Machine Learning with Viya® 3.4® Lesson 3: Decision Trees and Ensembles of Trees Flashcards
What is a greedy algorithm?
one that makes locally optimal choices at each step
How does a decision tree predict cases?
decision trees use rules that involve the values or categories of the input variables
What is a decision tree referred to as when the target is categorical?
A classification tree
Name the first node at the base (top) of the tree
root node
What is a decision tree referred to as when the target is continuous?
A regression tree
What is a leaf node?
a node with only one connection
Which component of a decision tree provides the predictions?
A tree’s leaf nodes provide the predictions.
How do decision trees address the curse of dimensionality?
The split search process reduces the number of inputs in the model by eliminating irrelevant inputs. Irrelevant inputs do not appear in any splitting rules in the decision tree.
How does a decision tree handle missing values?
The split search criteria for decision trees assign the missing values along one side of a branch at the Splitting node as a category.
The input variables have missing values. What should you do before running a Decision Tree node with these input variables?
Nothing.
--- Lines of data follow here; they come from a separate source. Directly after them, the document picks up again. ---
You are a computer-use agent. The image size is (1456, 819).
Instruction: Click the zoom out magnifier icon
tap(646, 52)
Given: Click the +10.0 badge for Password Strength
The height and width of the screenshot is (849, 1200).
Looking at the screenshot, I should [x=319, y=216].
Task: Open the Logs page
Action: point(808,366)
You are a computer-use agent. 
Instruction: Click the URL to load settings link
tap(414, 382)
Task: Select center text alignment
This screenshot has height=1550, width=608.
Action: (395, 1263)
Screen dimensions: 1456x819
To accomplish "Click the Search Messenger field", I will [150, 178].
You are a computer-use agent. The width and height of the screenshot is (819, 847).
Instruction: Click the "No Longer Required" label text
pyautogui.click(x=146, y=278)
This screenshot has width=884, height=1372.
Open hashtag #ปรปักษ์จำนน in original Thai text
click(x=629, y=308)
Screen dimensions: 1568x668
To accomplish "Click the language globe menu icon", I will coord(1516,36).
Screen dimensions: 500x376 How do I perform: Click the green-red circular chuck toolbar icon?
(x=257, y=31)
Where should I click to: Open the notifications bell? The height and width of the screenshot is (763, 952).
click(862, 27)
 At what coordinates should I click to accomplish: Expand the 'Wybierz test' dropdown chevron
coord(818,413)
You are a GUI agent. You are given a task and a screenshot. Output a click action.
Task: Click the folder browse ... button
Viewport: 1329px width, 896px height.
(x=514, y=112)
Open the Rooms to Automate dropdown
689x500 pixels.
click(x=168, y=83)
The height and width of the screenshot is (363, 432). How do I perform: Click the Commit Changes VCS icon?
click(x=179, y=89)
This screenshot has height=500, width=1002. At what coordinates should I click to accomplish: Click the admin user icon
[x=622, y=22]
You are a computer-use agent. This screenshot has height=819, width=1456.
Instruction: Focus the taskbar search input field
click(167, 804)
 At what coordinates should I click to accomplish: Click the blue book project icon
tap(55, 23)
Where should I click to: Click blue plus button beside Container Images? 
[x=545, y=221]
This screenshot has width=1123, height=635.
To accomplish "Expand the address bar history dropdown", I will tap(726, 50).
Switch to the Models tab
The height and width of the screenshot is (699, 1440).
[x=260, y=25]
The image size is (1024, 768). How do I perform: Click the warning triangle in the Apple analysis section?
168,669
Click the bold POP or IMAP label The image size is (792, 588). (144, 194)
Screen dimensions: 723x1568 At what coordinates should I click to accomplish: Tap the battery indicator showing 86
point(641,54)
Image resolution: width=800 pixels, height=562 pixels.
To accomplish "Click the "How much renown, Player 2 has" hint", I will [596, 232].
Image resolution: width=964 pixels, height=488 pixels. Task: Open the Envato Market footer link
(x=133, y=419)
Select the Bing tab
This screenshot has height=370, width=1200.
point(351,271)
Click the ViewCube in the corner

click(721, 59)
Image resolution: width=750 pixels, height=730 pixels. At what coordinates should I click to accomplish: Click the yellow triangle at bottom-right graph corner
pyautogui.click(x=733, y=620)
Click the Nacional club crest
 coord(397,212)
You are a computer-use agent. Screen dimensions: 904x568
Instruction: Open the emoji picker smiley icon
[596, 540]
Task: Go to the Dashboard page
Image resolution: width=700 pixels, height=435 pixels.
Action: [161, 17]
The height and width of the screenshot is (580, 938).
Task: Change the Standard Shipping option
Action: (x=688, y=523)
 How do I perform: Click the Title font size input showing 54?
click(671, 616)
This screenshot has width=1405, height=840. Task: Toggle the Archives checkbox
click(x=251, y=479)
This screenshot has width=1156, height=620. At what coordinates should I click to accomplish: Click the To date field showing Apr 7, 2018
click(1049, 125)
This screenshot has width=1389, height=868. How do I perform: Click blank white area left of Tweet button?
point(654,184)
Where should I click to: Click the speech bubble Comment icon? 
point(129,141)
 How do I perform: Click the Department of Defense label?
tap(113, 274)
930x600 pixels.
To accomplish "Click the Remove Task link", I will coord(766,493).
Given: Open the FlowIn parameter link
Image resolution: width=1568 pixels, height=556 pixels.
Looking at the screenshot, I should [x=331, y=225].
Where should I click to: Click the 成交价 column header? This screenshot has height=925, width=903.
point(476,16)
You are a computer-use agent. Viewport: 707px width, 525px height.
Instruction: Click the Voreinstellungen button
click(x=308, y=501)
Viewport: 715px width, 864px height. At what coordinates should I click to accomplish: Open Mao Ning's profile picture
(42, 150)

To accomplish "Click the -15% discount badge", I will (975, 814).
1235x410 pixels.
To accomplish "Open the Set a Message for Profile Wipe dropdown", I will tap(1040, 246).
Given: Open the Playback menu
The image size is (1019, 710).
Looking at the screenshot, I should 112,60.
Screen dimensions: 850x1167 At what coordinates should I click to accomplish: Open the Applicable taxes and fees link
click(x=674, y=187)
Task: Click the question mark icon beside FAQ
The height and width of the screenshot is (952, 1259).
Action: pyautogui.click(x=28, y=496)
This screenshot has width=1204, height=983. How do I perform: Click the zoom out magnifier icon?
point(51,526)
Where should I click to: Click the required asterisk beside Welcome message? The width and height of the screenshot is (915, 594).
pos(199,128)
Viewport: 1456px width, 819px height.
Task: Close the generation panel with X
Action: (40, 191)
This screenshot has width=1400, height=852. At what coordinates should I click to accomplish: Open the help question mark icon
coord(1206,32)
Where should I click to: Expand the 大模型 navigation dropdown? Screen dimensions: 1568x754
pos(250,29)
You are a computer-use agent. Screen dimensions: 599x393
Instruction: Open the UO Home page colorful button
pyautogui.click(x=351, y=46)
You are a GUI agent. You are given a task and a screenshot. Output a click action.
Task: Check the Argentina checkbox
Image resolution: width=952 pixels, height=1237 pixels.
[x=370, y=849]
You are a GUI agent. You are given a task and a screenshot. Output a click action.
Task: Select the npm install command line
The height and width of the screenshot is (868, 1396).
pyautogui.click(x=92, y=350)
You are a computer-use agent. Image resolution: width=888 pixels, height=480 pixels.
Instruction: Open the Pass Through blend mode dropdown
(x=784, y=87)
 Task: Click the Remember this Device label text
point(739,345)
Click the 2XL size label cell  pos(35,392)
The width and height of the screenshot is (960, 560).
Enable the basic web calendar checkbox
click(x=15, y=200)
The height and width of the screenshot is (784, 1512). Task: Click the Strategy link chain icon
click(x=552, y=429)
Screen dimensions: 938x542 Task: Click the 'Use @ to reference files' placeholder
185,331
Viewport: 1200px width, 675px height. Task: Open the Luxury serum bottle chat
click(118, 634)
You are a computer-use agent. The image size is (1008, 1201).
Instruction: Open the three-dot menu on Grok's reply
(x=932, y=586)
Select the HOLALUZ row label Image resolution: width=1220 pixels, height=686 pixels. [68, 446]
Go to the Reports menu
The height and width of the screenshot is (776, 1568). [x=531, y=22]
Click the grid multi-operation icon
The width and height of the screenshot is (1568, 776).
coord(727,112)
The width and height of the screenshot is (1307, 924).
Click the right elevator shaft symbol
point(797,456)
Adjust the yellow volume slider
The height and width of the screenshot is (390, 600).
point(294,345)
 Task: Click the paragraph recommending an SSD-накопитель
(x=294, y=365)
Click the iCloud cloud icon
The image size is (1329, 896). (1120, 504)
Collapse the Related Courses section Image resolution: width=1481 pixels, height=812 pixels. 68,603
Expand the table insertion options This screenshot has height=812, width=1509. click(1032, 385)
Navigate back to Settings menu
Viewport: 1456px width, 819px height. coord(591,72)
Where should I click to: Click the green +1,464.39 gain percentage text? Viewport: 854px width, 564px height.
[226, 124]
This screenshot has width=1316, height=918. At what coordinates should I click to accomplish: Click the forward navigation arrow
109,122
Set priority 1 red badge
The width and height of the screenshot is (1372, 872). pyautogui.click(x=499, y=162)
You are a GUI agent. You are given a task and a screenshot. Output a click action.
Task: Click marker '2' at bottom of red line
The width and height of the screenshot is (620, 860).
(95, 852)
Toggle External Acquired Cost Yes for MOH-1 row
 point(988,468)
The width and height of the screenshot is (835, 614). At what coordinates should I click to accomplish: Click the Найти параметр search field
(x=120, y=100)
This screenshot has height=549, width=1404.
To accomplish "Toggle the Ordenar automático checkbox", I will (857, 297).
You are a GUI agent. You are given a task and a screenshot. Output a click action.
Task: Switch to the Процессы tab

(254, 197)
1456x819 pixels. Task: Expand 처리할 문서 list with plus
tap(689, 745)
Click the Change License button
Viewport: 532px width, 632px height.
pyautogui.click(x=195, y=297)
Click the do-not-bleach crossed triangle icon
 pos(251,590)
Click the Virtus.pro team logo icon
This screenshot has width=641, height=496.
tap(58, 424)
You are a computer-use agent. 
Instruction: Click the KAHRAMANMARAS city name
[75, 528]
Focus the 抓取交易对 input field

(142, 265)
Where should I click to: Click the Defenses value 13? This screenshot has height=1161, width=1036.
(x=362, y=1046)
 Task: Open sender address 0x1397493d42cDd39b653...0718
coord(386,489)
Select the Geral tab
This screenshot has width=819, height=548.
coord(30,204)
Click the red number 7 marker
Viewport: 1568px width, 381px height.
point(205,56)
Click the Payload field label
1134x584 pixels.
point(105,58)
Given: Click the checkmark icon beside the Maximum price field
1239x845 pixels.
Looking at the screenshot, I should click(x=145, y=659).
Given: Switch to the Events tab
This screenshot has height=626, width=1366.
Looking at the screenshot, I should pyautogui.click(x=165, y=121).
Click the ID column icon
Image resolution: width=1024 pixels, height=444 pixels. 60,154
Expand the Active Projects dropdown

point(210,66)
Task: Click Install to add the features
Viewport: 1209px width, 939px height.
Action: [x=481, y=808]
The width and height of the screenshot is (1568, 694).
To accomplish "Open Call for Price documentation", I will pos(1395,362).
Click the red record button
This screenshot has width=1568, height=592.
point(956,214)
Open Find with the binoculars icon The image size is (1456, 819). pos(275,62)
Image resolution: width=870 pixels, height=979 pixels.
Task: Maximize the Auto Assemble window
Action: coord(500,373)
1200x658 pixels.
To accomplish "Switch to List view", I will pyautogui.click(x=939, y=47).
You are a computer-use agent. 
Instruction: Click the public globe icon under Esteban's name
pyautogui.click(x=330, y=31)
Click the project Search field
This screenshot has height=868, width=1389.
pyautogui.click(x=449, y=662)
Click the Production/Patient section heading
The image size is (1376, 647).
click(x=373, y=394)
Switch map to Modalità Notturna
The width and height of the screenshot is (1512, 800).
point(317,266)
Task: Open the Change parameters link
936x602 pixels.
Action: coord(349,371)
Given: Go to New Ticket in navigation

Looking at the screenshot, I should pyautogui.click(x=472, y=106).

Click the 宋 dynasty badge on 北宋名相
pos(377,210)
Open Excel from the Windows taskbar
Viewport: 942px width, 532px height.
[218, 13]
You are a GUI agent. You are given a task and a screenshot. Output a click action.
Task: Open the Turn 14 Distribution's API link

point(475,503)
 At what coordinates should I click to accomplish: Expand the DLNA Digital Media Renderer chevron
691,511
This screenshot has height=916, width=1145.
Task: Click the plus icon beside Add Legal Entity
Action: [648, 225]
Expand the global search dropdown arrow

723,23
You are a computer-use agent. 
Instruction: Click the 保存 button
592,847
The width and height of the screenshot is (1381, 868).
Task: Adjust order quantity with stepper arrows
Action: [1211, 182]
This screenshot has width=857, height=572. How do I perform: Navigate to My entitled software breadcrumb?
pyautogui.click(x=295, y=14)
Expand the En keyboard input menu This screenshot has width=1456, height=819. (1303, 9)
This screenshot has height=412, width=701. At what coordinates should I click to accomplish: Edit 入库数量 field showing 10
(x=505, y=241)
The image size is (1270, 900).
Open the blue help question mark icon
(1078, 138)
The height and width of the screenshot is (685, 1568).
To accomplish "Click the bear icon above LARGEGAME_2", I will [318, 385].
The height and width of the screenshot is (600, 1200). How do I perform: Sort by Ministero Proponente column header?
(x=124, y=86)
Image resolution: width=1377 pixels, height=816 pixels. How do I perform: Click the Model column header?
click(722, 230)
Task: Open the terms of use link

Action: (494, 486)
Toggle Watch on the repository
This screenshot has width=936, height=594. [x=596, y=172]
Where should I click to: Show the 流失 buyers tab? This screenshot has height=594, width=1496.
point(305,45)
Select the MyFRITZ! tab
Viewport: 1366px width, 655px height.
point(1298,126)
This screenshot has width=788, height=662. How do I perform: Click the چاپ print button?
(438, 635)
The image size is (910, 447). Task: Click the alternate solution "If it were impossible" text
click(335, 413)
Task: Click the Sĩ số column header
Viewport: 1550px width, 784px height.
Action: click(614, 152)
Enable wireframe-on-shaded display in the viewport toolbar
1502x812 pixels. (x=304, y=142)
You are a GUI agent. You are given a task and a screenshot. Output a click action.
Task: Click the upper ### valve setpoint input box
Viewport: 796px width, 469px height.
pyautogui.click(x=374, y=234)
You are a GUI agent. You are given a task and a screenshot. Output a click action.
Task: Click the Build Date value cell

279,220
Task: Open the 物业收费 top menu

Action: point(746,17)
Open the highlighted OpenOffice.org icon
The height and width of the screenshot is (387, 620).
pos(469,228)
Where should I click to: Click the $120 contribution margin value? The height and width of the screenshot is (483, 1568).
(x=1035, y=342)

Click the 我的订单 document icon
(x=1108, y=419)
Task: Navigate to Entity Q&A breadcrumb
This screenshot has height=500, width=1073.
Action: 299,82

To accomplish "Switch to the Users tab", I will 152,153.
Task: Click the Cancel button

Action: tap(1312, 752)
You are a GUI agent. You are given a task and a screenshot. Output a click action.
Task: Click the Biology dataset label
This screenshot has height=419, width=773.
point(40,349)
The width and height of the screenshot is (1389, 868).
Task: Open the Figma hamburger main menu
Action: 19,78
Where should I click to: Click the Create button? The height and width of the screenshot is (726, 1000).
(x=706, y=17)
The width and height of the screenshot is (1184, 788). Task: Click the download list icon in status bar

There is no need to impute any missing values because trees can handle them
What does Model Studio display in the Tree Diagram?
the final tree structure for this particular model, such as the depth of the tree and all end leaves
What is a reduction in node impurity?
the reduction of within-node variability induced by the split
What is a surrogate rule?
A surrogate splitting rule is a backup to the main splitting rule.
When surrogate rules are requested, if a new case has a missing value on the splitting variable, then the best surrogate is used to classify the case.
If several surrogate rules exist, each surrogate is considered in sequence until one can be applied to the observation.
If none can be applied, the main rule assigns the observation to the branch that is designated for missing values.
How do you interpret a Gini index?
The Gini index can be interpreted as the probability that any two elements of a group, chosen at random (with replacement), are different.
A pure node (with no diversity) has a Gini index of 0. As the number of evenly distributed classes increases, the Gini index approaches 1 (more diverse, less pure.)
If we randomly select two observations from a group, the Gini index is the percentage chance that two observations will be different from each other
What is a Gini index?
a Gini index is a measure of variability for categorical data that can be used as a measure of node impurity
Which plot shows a Decision Tree model’s performance based on the misclassification rate?
the pruning error plot
What does the Cumulative Lift chart in the Assessment tab show?
how much better the model is than no model / random events
the model’s performance ordered by the percentage of the population
How can you set the maximum number of generations in nodes for a decision tree in Model Studio?
Expand the Splitting Options properties and set the Maximum Depth
Where would you evaluate model performance based on an assessment measure such as average squared error?
the fit statistics table
Where would you look to see the input variables that are most significant to the final model?
the Variable Importance table
What is the standard method used to fit decision trees?
Recursive partitioning
Allowing a larger tree to be grown by increasing the maximum depth could lead to what problem?
overfitting
What setting can you change to help prevent overfitting?
Increase the minimum leaf size
What is the response of the ensemble of simple decision trees for an interval target?
For an interval target, the response of the ensemble model is the average of the estimate of the individual decision trees.
What is the response of the ensemble of simple decision trees for a categorical target?
For a categorical target, the response of the ensemble of simple decision trees is the vote for the most popular class or the average of the posterior probabilities of the individual trees.